Voters’ motivations are often complicated and personal, so it tends to be anyone’s guess as to what exactly propels one candidate over another in a given election.
Former state Sen. Ray Peterson, R-Cowley — who just wrapped up 13 years of service in the Wyoming Legislature — has apparently been spending a lot of time on the subject, theorizing about what led to his loss in August’s Republican primary.
In a kind of exit interview with the Lovell Chronicle, published last week, Peterson spoke at length about the factors that he believes caused his downfall:
• He describes being “thrown to the wolves” by Senate leaders, who asked him to sponsor a bill — Senate File 117 — that would have cut millions of dollars from K-12 schools; Peterson thinks local voters, and educators in particular, made up their minds against him after he took up the bill and wouldn’t listen to his attempts to explain his intentions.
• He believes the Wyoming Education Association — which he says doesn’t “do anything except fight for teacher salary increases” and should be scrapped — influenced educators and voters against him.
• The Senate veteran also contends that he failed to explain to voters just how important it is to have a lawmaker in Cheyenne with seniority.
Giving up on someone who’s closing in on a leadership position is “kind of like starting a chess game with your opponent reaching over before you start and taking your queen and replacing it with a pawn and saying now let’s go,” Peterson told the Chronicle. “That’s what happened.”
Peterson is probably right that all of those things played some role in his loss. However, we believe he’s missing much of the big picture — including the significance of Park County voters declining to send him back to the Senate.
In interviews, Peterson has remained focused on Big Horn County residents: Had they just backed his candidacy, he seems to suggest, the county could have had its first Senate president within the next couple of years.
However, Big Horn County voters did support him — Peterson took nearly 60 percent of the vote there.
His real problem is that he failed to get even a third of the vote (collecting just 32.7 percent) over here in Park County, in and around Powell.
While Peterson has made much of the education association’s lobbying and objections to his stance on education funding, we suspect a bigger issue was that he, as Powell’s senator, was not a frequent presence in this part of his district; the Park County side of Senate District 19 (which makes up roughly half of the district) didn’t seem to be a priority for Peterson. We hope his replacement, Sen. R.J. Kost of Powell, maintains strong connections with both the Powell area and northern Big Horn County.
That, of course, brings us to the primary problem with Sen. Peterson’s post-election autopsy: While the results can be framed as a loss for the veteran lawmaker, it’s more accurate to describe them as a victory for Kost.
We reject the idea that this was a race where voters turned out to cast their ballots against either candidate. Both Peterson and Kost are respected, dedicated public servants and advocates for our communities. The overwhelming majority of local voters surely knew they were picking between two good people.
In our minds, that Kost won out had little to do with SF117 and more to do with the trust he’s earned as a teacher, school administrator, hospital board trustee and community member — people in the Powell area know and respect him.
That’s why it’s been frustrating to see Peterson growing more and more strident and negative about the election in the months since the primary. He should instead be reflecting, with pride, on his commendable and extensive record of service.

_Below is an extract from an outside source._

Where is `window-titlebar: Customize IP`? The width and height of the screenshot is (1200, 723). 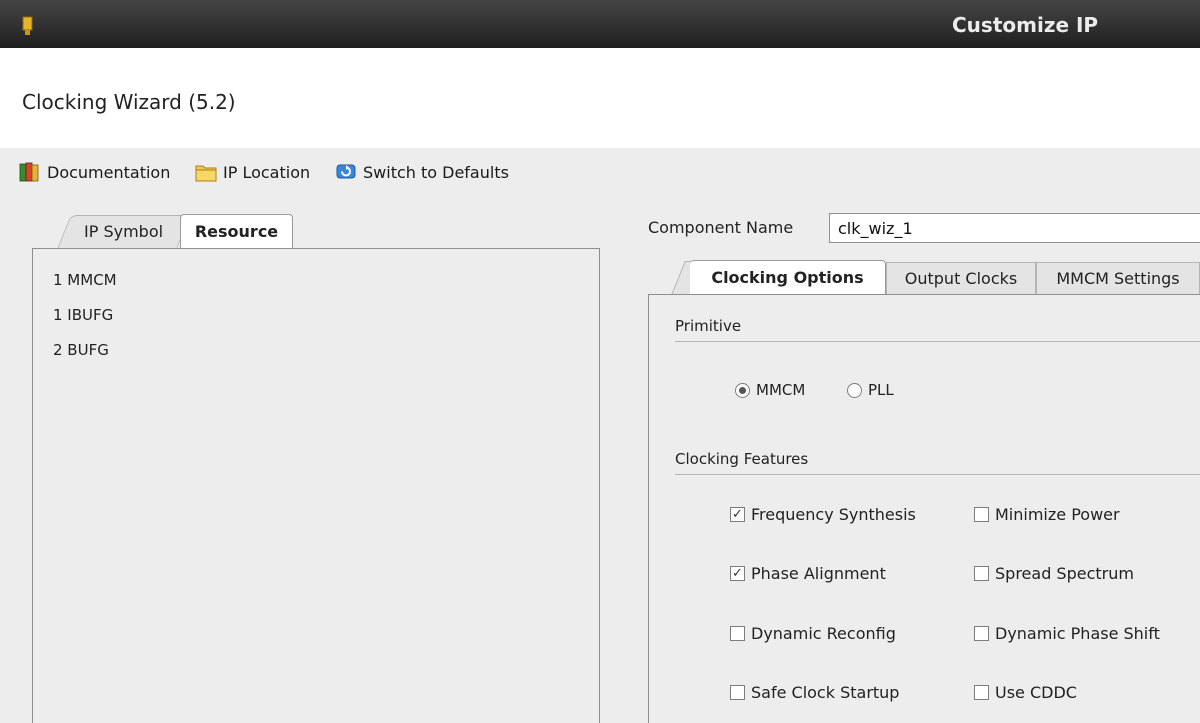 window-titlebar: Customize IP is located at coordinates (600, 24). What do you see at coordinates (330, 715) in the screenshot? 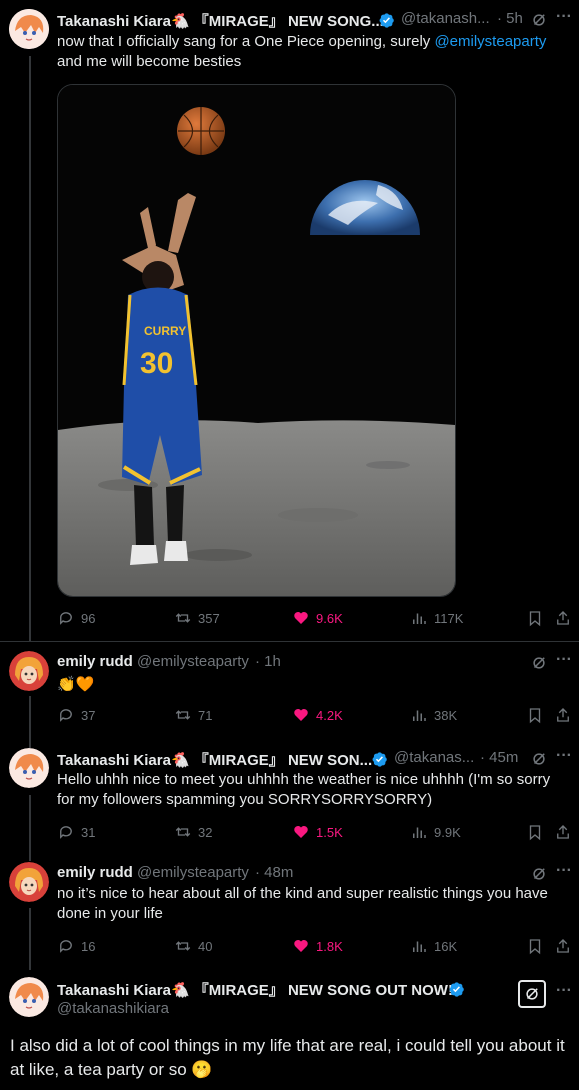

We wrote in this space in August that it was refreshing to see Peterson and Kost speak highly of one another following the primary. We certainly appreciate them both — we’re looking forward to Kost’s service over the next four years while feeling thankful for the hard work and good ideas that Peterson gave over the past 13.
When anyone rehashes last year’s elections, we hope that’s their lasting takeaway.
Editor's note: This version correct the number of the Senate district.